- SET EXERCISE
Revise the records from the line containing "Where should I click to: Click" through the line containing "pyautogui.click(x=199, y=35)", changing "Form view selector" to "form layout selector" and leaving all else as it stands. Return only those lines.

□ □ □ □ □ □ □

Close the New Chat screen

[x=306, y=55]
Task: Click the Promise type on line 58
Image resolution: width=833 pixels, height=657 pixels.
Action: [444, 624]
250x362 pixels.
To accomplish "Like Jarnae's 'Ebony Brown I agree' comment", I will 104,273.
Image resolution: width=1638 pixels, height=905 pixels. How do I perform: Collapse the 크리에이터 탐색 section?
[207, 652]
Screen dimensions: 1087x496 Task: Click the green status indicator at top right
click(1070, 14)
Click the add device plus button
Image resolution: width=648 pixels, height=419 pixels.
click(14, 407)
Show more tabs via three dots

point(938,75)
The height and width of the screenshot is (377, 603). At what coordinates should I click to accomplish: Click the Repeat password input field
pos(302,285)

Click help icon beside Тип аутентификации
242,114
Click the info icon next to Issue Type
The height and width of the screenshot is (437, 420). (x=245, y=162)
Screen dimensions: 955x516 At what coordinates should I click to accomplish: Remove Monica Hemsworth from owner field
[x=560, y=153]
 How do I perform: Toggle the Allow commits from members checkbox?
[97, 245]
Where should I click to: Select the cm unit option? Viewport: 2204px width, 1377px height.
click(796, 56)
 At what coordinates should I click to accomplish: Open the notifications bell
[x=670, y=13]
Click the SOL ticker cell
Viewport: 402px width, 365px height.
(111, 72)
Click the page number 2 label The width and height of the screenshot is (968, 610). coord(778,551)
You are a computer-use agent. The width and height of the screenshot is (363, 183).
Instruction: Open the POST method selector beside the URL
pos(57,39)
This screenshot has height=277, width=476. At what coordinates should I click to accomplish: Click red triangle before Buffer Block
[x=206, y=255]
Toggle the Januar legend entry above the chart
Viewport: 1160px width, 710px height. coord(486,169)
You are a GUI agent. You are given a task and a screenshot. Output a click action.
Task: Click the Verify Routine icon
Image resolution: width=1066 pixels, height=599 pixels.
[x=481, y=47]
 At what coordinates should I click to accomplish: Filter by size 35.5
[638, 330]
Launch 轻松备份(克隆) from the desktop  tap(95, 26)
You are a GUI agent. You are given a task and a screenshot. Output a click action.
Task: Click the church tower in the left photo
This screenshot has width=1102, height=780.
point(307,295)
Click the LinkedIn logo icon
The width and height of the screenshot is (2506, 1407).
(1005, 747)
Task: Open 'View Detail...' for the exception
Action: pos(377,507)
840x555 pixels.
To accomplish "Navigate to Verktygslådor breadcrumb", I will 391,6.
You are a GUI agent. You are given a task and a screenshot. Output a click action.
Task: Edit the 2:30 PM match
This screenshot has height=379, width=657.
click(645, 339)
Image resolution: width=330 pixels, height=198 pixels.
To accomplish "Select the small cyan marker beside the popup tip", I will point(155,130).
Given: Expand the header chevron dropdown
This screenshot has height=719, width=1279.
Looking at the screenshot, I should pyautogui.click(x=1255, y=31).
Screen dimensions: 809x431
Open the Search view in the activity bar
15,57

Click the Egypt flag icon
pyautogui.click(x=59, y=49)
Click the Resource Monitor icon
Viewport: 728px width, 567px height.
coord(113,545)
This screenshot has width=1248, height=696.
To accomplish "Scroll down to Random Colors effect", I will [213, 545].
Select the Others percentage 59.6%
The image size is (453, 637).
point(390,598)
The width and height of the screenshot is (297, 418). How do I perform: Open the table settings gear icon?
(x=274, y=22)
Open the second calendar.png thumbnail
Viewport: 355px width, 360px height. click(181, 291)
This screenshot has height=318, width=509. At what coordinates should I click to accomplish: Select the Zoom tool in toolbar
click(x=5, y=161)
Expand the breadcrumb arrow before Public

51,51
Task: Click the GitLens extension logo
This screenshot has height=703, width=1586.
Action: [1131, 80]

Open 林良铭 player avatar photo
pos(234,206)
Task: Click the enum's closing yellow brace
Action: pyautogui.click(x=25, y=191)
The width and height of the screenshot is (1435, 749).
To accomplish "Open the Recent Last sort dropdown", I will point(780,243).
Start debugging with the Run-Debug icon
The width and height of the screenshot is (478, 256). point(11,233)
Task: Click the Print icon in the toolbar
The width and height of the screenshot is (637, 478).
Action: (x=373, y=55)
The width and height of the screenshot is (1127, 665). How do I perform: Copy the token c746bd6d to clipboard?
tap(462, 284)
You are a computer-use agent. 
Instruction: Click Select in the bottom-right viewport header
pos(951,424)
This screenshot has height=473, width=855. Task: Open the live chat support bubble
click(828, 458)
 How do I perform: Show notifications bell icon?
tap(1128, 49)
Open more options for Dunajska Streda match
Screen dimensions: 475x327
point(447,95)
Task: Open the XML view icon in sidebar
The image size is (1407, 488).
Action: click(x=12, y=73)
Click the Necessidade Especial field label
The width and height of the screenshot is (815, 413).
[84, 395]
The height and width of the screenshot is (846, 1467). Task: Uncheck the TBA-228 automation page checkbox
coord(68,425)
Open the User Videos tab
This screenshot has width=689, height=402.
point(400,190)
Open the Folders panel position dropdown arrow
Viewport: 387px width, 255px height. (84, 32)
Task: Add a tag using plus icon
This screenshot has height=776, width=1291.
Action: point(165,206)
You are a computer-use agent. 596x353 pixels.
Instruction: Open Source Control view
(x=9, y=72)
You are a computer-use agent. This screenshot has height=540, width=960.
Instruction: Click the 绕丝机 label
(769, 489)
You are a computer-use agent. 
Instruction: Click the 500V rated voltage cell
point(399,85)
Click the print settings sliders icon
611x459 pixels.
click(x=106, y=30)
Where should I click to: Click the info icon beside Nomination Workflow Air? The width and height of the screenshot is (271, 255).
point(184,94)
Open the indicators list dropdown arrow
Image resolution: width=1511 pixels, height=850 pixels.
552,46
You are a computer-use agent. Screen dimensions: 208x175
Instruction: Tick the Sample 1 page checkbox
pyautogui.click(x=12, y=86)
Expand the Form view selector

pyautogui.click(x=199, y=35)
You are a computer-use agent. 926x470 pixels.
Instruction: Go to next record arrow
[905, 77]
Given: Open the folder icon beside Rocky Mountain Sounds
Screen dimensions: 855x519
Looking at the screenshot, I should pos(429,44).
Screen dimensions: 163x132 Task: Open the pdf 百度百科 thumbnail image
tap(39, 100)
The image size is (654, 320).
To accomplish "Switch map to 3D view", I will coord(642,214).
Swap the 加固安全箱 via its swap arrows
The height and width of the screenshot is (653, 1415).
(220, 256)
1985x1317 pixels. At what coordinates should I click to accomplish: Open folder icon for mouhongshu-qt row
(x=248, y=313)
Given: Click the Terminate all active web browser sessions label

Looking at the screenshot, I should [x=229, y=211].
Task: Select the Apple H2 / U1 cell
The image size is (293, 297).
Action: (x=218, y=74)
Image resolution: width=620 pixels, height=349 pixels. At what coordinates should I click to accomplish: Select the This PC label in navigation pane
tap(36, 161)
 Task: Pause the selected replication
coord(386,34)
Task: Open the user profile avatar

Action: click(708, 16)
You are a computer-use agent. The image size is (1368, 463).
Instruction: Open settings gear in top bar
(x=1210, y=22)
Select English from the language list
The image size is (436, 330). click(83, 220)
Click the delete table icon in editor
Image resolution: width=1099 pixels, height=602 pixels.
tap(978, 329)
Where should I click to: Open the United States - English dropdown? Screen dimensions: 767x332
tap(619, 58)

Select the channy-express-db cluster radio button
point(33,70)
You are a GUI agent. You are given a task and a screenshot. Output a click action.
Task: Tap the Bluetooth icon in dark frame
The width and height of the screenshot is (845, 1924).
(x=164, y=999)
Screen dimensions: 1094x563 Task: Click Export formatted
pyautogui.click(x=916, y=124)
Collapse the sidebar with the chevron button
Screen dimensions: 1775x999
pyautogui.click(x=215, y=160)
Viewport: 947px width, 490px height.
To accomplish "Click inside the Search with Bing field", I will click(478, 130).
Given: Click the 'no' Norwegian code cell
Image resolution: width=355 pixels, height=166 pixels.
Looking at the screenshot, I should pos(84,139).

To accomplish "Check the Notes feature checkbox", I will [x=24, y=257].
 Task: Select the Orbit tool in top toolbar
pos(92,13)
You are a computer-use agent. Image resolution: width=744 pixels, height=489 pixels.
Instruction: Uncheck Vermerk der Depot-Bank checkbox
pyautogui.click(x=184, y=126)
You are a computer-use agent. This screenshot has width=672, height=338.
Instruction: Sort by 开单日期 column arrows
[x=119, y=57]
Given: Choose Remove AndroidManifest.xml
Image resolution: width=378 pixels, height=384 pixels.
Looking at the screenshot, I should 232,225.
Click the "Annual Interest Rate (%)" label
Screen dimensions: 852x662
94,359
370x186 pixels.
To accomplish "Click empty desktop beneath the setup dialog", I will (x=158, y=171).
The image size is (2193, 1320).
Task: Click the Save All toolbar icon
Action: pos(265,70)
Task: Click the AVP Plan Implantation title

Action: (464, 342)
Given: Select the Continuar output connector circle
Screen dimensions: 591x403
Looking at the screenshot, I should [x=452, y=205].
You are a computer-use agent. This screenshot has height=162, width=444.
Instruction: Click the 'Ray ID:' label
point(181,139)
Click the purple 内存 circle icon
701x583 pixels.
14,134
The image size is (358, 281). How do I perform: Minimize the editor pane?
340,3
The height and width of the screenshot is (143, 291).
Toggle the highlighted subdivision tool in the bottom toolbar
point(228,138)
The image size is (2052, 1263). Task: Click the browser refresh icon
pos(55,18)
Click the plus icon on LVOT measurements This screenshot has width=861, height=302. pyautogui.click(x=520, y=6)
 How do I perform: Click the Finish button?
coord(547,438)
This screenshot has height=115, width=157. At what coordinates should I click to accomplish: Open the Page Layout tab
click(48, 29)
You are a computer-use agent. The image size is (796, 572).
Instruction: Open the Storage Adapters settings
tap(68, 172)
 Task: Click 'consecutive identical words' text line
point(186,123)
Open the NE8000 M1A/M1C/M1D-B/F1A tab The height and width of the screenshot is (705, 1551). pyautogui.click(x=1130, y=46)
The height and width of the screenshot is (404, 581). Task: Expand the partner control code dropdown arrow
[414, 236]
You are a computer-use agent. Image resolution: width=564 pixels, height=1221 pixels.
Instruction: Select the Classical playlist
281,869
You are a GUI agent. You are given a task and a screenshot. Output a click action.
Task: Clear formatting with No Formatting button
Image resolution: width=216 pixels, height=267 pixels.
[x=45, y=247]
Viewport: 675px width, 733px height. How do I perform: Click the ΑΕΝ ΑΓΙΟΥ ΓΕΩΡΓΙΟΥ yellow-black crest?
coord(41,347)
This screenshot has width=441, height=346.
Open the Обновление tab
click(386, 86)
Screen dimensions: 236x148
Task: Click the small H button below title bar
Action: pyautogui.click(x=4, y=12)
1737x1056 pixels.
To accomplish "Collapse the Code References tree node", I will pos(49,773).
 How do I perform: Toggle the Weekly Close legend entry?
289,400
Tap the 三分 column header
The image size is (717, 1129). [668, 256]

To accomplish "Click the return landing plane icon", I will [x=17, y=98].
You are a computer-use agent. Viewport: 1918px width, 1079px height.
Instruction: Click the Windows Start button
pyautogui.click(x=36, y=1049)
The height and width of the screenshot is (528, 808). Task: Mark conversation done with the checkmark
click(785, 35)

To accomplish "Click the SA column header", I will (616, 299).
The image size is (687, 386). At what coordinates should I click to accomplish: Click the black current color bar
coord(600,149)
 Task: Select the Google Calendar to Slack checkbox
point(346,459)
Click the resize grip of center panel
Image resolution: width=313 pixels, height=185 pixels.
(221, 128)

□ □ □ □ □ □ □

- PROBLEM SOLUTION
Where should I click to: Click the info icon beside Nomination Workflow Air? The width and height of the screenshot is (271, 255).
point(184,94)
Open the indicators list dropdown arrow
Image resolution: width=1511 pixels, height=850 pixels.
552,46
You are a computer-use agent. Screen dimensions: 208x175
Instruction: Tick the Sample 1 page checkbox
pyautogui.click(x=12, y=86)
Expand the form layout selector

pyautogui.click(x=199, y=35)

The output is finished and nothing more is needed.